Imagine: You’re 30 years old, a mom of two young girls with a doting husband, great friends and a supportive family.
Yeah, life is good.
Then one day, you discover a lump in your breast.
That’s life in a nutshell for Katie Mangan. It was in April 2009 when the Waukee stay-at-home mom finished nursing her second child when she found a lump in her right breast.
A doctor thought enough of it to investigate further and on May 6, 2009, Mangan was diagnosed with stage 3 breast cancer.
She wasn't about to hit the canvass; she embraced the fight.
“My first reaction? I was totally scared,” she recalled. “I remember thinking, What are my girls going to do without me if I can’t beat this? And Why me? But then I thought, Why not me? I knew I could turn the negative into something completely positive.”
And she did.
Today, after chemotherapy, a drug regime and a bilateral mastectomy, Mangan is cancer-free and helping others who are fighting the disease through a walk/run event called Katie’s Crusaders. The 5K/10K race started in 2009 as a fundraiser to help the Mangan family, including her husband, Tim, and daughters Haleigh, 7, and Hannah, 3.
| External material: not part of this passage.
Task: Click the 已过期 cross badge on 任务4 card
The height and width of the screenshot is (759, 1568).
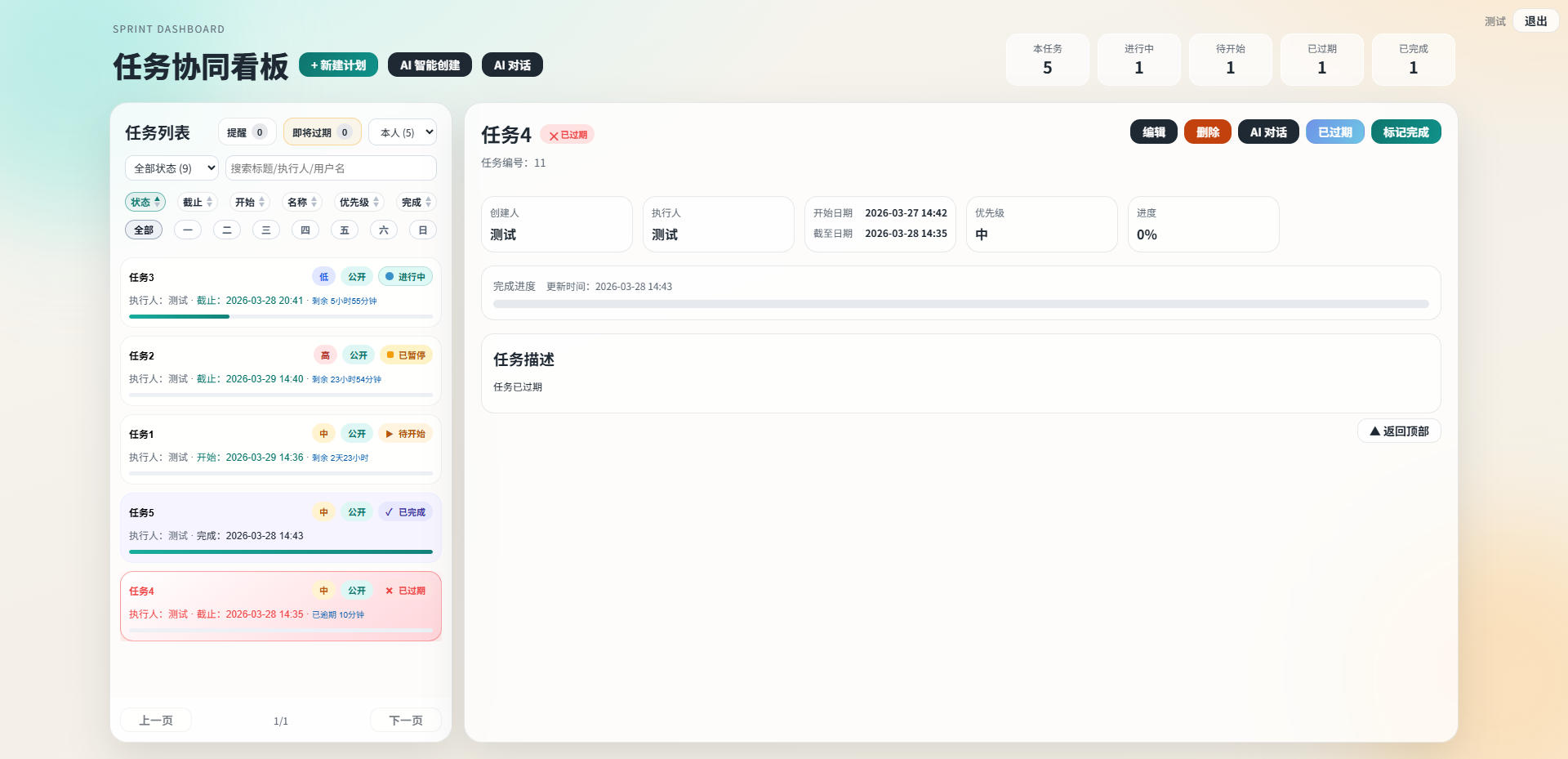Action: click(x=405, y=591)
That first year, friends and family raised $10,000 to offset Katie’s medical and prescription costs.
The race, now in its third year, raises money for other women (known as “The Crusaders”) whose stories are not unlike Katie’s. Last year, the race helped four women to the tune of $18,000. This year, four more crusaders have been tapped. Mangan said the goal this year is to raise $25,000 to help them in their fight against cancer.
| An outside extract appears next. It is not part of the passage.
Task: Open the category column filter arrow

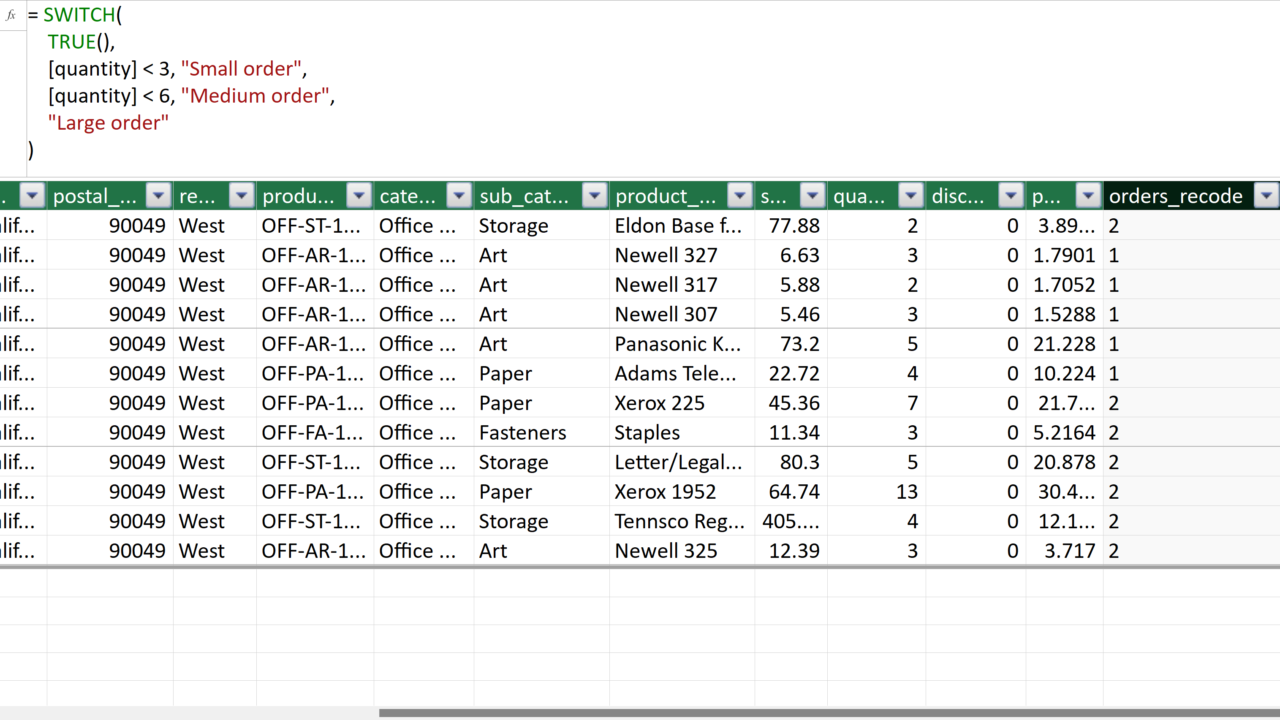Action: point(458,195)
One of last year’s crusaders, Kelli Schoney, 29, of West Des Moines, saw firsthand the value of Mangan’s efforts. After being diagnosed with stage 2 breast cancer in July 2010, Schoney said, it wasn’t just the money raised that helped her in the battle over breast cancer.
“It was really helpful to have had that extra money and, of course, the support of the community,” she said. “But when you go through something like breast cancer, you join a certain sisterhood. I felt a real connection to the crusaders.”
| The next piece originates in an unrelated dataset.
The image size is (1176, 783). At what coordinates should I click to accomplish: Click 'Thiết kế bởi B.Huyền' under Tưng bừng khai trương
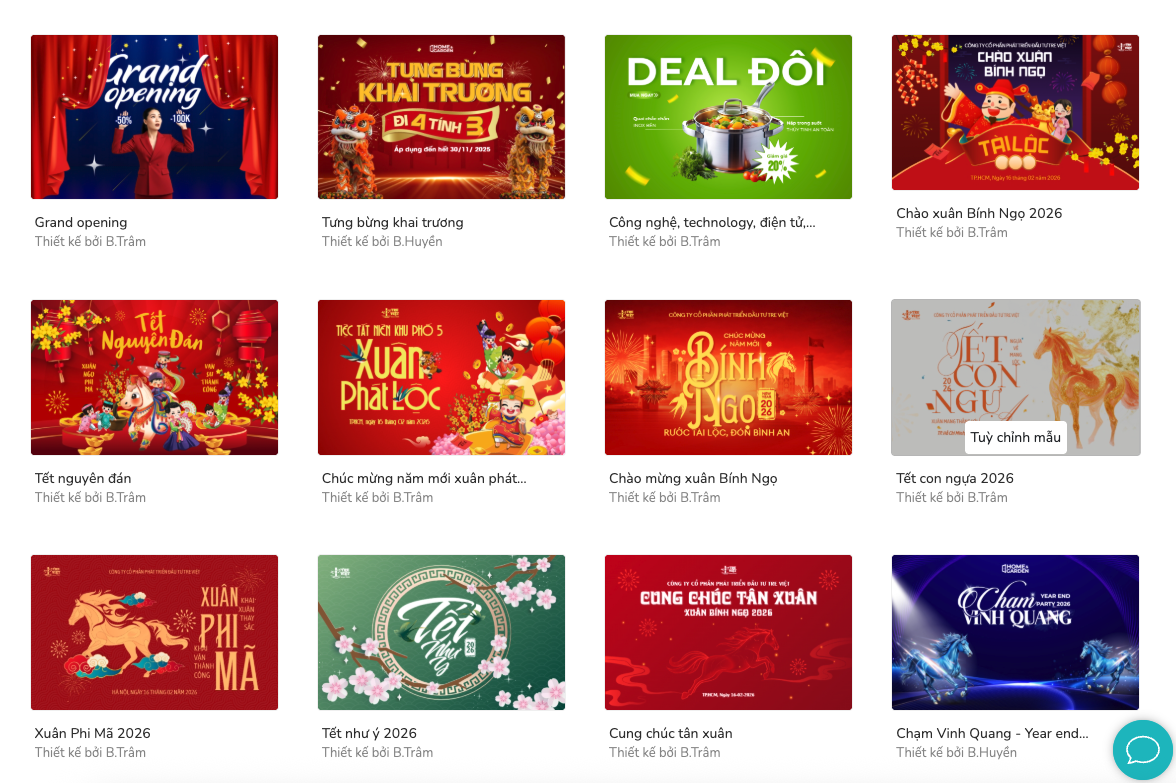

Schoney, now cancer-free and “thankful for all the support,” is giving back, too. This year she volunteered to be on the board of Katie’s Crusaders.
“I believe in giving back,” Schoney said. “I was once a recipient but I really wanted to be a part of the cause. I really feel this is something worth being a part of.”
Dr. Richard Deming, a Des Moines-based radiation oncologist, said stories like Mangan and Schoney’s are commonplace among cancer survivors.
“I see that time and time again, patients who are cancer survivors come through their experience with the realization that they got through this with the kindness and compassion of others,” he said. “It’s a real motivator to live life more fully, more authentically and with passion and compassion, and to reach out and make a difference.”